Request 1
In the jahash hash library description below, why does it say the library's primitive operations are well tested and optimized? Answer in one to three sentences.
Request 2
Translate this sentence from the jahash library description into Spanish: "Another goal of jahash is to reduce overhead per element."
Request 3
Proceed with the jahash library description below, starting after its final sentence.

##### Exercise passage #####

This library is based on splendid uthash library and is inspired by its design principles.
However, jahash tries to follow *BSD sys/queue.h
and sys/tree.h
interfaces. Moreover, it tries to adopt more for custom
hash and compare functions, allocators, blooming filters and so on and so forth. Furthermore, jahash
tries to provide really
thread safe access model based on custom rwlock implementation. Another goal of jahash
is to reduce overhead per element. The current
version uses just extra 8 bytes per hash element (uthash uses about 56 bytes per element, on the contrary).
jahash
is based on algorithms from uthash hash table. That means that the primitive operations are
all well tested and the performance of those operations is optimized as well. Moreover, uthash
comes with the extensive API that is documented
and supported by jahash
.
Lookup benchmark with hit probability 50%. Hardware: AMD Opteron(tm) Processor 6344
You need to define HASH_ENTRY
element in your target structure, then you need to declare head in top-level structure by adding
HASH_HEAD(name, type)
somewhere in it, for example:
struct node {
...
HASH_ENTRY(node) hh;
}
struct top {
...
HASH_HEAD(, node) head;
}
Then you need to generate operations functions for your defined type. In a trivial case you should just write something like this:
/*
* This generates a static global variable named _hash_ops_node_hh {...}
* and a set of auxiliary functions named _hash_op_node_hh_hash and
* _hash_op_node_hh_cmp
*/
HASH_GENERATE_STR(node, hh);
...
/* Somewhere in the code */
void init(struct top *top)
{
struct node *new, *found, search;
HASH_INIT(&top->head, node, hh);
...
/* Add elements */
HASH_ADD(&head, node, hh, new);
/* Search for an element */
search.key = "test";
found = HASH_FIND_ELT(&top->head, node, hh, &search);
/* Or even simpler */
found = HASH_FIND(&top->head, node, hh, "test");
}
This defines all standard methods (with no locking, no blooming and using strcmp
as the compare routine). You can also define more complex
definitions for discovering all features available. TODO describe advanced interface.

##### The data #####

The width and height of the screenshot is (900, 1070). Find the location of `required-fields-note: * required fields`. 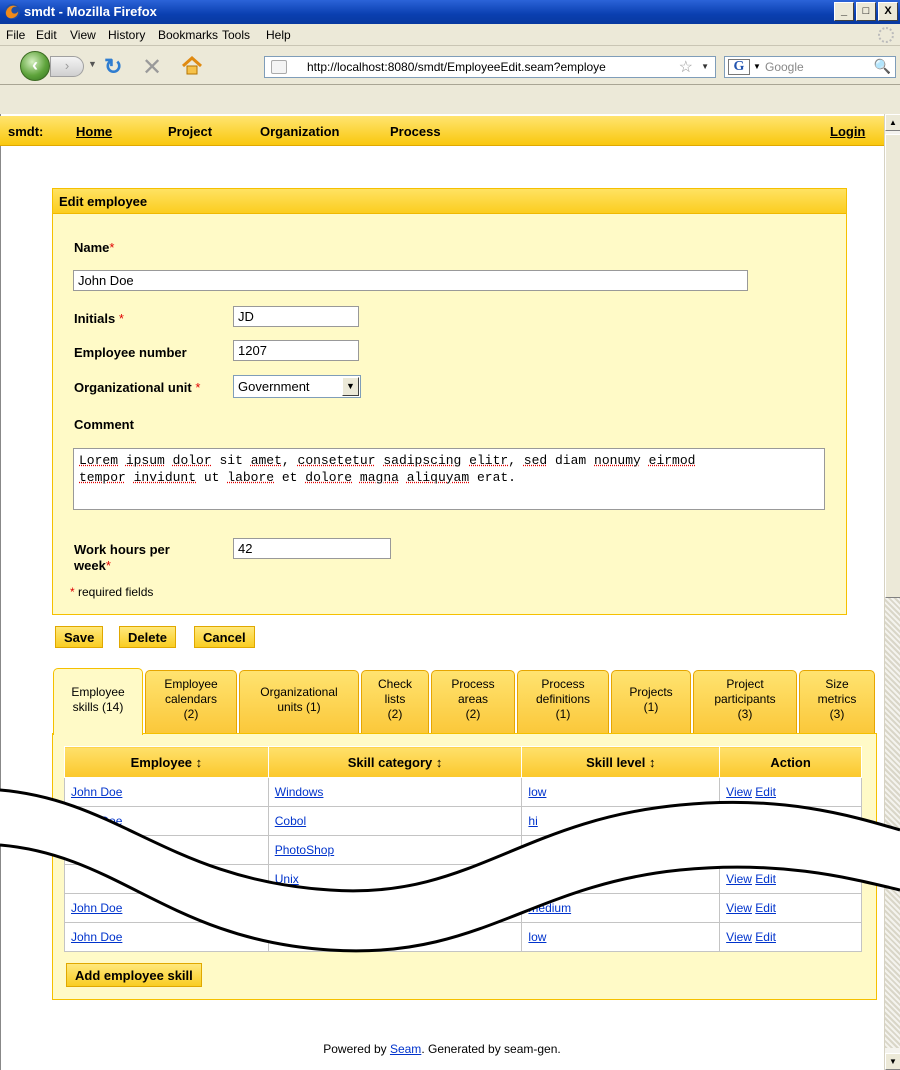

#####

Exercise answer 1
The description says this because jahash is based on the algorithms of the uthash hash table. Since those algorithms come from uthash, the primitive operations are already well tested and their performance is optimized.

Exercise answer 2
Otro objetivo de jahash es reducir la sobrecarga por elemento.

Exercise answer 3
jahash
is designed to be able to use custom compare and hashing routines. This is extremely useful if you have, for instance, a case-insensitive
hash. In that case you can just define the caseless compare and hash ops and you are done. Another useful appliance is using of keyed hash functions,
such as siphash
for creating secure hash tables.
TODO examples.
Whilst uthash
requires to have external locking, jahash
offers an advanced locking techniques based on individual hash bucket read/write locking.
However, an additional rwlock
is used for the global hash table to allow resize operations to be implemented in a safe matter. If your hash table is
mostly immutable you can use very effective locking primitives to reach the maximum performance of hash tables.
TODO describe the exact use cases.
TODO describe custom memory management
TODO implement and document
String keys, 1 million of insertions:
UTHash
:
CPU
% time ./a.out < ~/local/words-random.txt
./a.out < ~/local/words-random.txt 0,37s user 0,11s system 99% cpu 0,482 total
Memory
total heap usage: 2,000,014 allocs, 12 frees, 85,540,622 bytes allocated
jahash
:
CPU
% time ./a.out < ~/local/words-random.txt
./a.out < ~/local/words-random.txt 0,32s user 0,07s system 98% cpu 0,391 total
Memory
total heap usage: 2,000,013 allocs, 12 frees, 47,637,454 bytes allocated
The size of tested structure contains 16 bytes of payload leading to approximately
70Mb overhead for UTHash
and 31Mb overhead for jahash
.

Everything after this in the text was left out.